**Task brief**
Retype the records below word for word, everything from the line containing "1920x1560 pixels." down to the line containing "tap(977, 498)", including both of those lines.

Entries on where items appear
· · · ·

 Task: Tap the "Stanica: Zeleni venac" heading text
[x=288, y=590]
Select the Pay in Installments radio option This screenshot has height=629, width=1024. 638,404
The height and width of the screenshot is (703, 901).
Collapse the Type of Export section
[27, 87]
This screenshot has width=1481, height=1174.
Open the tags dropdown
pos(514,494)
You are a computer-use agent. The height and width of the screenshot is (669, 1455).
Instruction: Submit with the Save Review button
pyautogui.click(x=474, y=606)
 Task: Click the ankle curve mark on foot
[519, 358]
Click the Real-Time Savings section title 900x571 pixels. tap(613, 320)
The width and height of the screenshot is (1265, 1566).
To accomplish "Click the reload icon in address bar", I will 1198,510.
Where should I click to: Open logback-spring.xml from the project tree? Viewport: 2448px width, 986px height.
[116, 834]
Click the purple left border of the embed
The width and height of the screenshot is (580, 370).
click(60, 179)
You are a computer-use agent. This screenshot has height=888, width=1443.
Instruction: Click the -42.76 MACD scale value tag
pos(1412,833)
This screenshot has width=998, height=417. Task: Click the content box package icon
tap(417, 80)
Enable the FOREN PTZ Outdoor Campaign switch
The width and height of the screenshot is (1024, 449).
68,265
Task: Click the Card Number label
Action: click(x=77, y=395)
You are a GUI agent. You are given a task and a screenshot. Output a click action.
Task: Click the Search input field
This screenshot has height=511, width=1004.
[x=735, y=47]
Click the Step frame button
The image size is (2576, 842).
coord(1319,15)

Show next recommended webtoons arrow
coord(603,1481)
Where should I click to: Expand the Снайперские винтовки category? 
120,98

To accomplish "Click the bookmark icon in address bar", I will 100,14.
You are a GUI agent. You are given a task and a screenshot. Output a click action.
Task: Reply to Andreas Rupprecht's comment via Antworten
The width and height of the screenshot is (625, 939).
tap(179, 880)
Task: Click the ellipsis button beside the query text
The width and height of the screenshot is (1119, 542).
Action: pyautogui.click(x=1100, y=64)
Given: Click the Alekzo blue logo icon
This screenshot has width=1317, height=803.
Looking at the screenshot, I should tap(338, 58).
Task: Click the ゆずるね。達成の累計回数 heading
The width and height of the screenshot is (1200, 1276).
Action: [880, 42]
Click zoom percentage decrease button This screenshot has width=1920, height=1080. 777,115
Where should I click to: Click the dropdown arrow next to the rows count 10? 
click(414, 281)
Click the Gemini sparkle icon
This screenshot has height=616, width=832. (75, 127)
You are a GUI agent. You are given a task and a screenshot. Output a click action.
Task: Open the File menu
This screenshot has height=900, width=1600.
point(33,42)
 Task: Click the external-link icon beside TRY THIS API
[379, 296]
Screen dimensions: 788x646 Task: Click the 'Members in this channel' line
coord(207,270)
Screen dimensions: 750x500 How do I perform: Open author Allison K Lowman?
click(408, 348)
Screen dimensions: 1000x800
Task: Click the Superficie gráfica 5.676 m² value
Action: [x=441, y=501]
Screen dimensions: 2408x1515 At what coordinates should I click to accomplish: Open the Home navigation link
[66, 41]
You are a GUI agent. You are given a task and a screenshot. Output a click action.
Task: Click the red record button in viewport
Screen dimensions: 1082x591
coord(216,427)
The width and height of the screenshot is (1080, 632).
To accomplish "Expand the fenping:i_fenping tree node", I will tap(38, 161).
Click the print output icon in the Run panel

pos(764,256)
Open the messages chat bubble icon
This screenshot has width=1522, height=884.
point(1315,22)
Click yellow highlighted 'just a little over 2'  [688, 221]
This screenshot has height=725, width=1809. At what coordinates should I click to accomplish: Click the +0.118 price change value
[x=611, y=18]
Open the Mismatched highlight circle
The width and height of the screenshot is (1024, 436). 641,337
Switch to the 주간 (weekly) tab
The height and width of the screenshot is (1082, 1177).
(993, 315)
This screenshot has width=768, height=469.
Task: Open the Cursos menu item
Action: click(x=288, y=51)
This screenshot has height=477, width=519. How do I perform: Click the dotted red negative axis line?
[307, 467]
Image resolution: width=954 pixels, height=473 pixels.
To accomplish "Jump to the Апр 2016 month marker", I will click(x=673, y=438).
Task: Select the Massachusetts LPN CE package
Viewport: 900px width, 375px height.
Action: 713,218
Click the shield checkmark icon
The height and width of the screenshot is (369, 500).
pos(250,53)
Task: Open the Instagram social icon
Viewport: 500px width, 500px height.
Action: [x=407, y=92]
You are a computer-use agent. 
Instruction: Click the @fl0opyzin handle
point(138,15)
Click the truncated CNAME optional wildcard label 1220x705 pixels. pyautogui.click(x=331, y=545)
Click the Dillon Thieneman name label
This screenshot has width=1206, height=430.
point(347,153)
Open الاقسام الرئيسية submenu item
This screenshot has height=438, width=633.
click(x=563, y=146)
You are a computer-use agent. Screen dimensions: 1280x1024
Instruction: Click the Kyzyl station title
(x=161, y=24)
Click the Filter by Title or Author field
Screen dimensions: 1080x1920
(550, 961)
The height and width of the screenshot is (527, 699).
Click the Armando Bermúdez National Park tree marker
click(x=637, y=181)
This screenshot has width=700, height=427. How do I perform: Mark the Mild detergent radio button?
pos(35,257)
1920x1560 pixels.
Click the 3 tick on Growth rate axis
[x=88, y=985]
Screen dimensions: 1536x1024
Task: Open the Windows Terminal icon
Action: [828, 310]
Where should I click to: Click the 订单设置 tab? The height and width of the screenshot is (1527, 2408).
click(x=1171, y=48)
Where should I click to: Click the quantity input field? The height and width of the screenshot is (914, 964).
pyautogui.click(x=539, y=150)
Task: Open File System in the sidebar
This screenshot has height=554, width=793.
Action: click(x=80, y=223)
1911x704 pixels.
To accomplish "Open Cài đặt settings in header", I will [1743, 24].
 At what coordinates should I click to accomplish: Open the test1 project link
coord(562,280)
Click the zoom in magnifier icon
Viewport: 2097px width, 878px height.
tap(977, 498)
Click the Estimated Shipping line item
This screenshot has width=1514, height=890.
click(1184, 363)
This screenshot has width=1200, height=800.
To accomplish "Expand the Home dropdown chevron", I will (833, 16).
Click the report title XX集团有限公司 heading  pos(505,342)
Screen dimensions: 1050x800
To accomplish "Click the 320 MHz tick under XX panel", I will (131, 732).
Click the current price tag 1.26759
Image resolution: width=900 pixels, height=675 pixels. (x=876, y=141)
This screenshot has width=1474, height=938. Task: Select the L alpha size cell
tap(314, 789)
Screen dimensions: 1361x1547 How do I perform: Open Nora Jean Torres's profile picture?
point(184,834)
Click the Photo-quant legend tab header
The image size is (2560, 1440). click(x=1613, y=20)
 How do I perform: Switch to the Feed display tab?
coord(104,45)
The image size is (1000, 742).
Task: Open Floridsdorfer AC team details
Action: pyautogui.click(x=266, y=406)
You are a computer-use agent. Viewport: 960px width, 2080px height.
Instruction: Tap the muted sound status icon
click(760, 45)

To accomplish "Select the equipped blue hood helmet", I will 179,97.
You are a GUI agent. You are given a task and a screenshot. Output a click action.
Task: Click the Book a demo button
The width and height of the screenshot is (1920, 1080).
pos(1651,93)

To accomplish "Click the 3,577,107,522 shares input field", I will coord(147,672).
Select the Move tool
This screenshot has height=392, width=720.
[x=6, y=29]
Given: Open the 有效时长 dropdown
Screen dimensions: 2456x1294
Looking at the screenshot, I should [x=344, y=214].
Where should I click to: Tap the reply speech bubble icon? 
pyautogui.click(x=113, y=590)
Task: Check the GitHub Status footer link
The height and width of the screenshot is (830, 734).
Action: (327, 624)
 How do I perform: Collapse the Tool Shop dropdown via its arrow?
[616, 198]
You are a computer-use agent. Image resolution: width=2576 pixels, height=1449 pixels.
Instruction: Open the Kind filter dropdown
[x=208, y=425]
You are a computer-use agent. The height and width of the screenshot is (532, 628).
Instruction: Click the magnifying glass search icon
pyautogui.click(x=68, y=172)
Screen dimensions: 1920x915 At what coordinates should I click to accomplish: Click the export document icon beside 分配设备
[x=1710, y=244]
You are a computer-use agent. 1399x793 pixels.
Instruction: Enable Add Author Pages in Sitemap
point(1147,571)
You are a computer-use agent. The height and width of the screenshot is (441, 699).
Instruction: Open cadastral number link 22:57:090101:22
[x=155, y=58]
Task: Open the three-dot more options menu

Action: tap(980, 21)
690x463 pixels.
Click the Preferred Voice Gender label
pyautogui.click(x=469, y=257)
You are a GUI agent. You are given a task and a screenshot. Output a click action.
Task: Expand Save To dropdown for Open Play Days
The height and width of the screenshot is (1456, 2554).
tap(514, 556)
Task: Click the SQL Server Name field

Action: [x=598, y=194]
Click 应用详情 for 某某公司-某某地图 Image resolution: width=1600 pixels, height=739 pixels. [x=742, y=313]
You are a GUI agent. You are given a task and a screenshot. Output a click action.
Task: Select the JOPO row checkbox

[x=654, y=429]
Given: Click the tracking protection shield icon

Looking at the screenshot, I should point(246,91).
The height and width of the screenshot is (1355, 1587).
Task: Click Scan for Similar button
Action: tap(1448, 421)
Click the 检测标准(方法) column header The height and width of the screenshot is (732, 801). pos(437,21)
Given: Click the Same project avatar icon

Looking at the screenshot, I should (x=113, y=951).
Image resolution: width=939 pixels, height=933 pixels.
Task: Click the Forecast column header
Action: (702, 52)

· · · ·

**Exercise answer**
1920x1560 pixels.
Click the 3 tick on Growth rate axis
[x=88, y=985]
Screen dimensions: 1536x1024
Task: Open the Windows Terminal icon
Action: [828, 310]
Where should I click to: Click the 订单设置 tab? The height and width of the screenshot is (1527, 2408).
click(x=1171, y=48)
Where should I click to: Click the quantity input field? The height and width of the screenshot is (914, 964).
pyautogui.click(x=539, y=150)
Task: Open File System in the sidebar
This screenshot has height=554, width=793.
Action: click(x=80, y=223)
1911x704 pixels.
To accomplish "Open Cài đặt settings in header", I will [1743, 24].
 At what coordinates should I click to accomplish: Open the test1 project link
coord(562,280)
Click the zoom in magnifier icon
Viewport: 2097px width, 878px height.
tap(977, 498)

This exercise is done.